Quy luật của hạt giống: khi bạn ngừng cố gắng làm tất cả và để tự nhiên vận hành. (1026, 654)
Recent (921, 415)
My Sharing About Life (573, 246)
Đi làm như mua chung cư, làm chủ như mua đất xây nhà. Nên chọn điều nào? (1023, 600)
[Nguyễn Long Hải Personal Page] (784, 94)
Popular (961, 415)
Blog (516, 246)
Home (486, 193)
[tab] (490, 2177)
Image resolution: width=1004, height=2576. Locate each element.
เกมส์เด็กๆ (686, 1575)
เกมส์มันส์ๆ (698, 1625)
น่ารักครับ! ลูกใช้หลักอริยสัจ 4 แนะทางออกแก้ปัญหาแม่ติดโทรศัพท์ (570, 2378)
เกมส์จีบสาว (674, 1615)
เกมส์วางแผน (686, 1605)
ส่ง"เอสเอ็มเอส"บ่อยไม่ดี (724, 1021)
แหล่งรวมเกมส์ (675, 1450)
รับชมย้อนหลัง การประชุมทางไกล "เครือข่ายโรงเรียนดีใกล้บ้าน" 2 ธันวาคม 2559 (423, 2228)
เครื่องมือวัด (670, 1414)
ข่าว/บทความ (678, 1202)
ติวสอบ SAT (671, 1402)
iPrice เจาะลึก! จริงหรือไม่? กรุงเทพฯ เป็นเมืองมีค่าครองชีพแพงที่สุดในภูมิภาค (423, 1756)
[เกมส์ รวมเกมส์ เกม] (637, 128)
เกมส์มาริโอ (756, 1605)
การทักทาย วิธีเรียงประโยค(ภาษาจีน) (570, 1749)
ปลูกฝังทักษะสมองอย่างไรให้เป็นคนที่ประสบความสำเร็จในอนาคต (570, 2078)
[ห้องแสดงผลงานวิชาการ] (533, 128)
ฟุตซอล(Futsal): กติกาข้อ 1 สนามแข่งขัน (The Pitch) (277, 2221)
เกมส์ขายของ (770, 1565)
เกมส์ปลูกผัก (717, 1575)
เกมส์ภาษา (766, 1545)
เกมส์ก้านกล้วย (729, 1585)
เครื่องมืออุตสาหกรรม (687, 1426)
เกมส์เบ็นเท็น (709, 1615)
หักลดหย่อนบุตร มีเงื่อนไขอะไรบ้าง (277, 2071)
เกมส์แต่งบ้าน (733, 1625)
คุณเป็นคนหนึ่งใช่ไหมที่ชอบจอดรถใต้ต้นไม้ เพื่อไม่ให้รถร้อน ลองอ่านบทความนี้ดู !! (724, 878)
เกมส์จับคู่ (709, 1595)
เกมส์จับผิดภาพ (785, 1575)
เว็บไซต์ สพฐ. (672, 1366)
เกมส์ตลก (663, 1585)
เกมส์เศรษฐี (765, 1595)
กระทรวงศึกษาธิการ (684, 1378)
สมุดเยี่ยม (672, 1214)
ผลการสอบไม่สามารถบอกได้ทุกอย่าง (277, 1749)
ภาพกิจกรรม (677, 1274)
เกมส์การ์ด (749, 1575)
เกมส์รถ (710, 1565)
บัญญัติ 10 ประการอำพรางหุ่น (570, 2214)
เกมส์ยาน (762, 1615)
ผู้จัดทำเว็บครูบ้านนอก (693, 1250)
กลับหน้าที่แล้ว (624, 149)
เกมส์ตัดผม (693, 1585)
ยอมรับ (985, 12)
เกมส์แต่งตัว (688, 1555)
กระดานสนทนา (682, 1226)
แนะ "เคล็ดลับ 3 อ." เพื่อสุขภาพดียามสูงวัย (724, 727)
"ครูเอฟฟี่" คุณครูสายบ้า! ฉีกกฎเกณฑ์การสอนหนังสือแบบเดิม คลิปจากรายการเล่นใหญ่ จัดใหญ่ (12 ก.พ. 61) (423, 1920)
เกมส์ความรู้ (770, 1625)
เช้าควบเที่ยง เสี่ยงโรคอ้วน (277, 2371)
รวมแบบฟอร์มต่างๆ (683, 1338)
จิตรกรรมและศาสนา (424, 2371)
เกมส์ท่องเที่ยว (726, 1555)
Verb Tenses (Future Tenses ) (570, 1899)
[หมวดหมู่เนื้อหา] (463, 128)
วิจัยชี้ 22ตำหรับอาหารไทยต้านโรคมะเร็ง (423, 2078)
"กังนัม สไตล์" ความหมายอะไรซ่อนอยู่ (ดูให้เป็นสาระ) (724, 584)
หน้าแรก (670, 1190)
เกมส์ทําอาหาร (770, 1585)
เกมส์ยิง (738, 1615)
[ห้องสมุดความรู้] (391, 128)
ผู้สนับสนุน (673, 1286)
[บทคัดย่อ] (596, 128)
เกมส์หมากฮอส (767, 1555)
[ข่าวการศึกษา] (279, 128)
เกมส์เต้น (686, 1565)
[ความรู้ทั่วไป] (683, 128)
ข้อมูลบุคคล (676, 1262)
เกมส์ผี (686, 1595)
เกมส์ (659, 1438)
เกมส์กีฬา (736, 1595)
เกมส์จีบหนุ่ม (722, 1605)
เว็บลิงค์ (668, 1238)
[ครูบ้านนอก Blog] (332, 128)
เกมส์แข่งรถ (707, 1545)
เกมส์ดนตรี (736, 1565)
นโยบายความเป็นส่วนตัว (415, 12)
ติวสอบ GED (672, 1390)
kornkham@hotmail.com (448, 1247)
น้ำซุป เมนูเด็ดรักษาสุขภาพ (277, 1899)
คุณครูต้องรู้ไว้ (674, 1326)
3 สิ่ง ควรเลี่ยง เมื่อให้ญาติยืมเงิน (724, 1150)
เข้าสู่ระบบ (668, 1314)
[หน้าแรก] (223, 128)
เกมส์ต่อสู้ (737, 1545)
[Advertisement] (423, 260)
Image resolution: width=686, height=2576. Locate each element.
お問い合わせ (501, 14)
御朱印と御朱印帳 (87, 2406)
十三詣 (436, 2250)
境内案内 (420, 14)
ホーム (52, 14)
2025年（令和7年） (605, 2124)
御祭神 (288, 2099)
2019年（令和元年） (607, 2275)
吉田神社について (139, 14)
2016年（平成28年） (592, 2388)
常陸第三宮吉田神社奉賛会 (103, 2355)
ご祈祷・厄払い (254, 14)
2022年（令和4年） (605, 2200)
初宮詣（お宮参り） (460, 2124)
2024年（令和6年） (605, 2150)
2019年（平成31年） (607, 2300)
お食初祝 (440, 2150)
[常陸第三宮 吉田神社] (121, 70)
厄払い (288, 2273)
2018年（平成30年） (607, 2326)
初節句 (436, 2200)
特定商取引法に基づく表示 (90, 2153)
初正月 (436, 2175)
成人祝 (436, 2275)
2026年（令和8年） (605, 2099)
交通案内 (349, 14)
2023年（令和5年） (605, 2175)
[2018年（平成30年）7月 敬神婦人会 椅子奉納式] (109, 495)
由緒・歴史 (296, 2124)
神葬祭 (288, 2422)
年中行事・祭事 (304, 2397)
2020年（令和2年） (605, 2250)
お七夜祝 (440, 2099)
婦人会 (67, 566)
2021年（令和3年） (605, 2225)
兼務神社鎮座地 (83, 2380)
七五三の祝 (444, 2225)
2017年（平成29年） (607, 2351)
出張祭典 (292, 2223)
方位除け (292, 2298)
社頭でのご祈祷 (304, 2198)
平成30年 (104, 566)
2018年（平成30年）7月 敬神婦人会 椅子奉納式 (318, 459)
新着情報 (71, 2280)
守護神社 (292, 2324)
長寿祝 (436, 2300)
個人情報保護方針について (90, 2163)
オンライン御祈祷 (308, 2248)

WORK TASK =>
Read through the records above and copy the lines that contain "height".

ANSWER =>
Image resolution: width=1004, height=2576. Locate each element.
Image resolution: width=686, height=2576. Locate each element.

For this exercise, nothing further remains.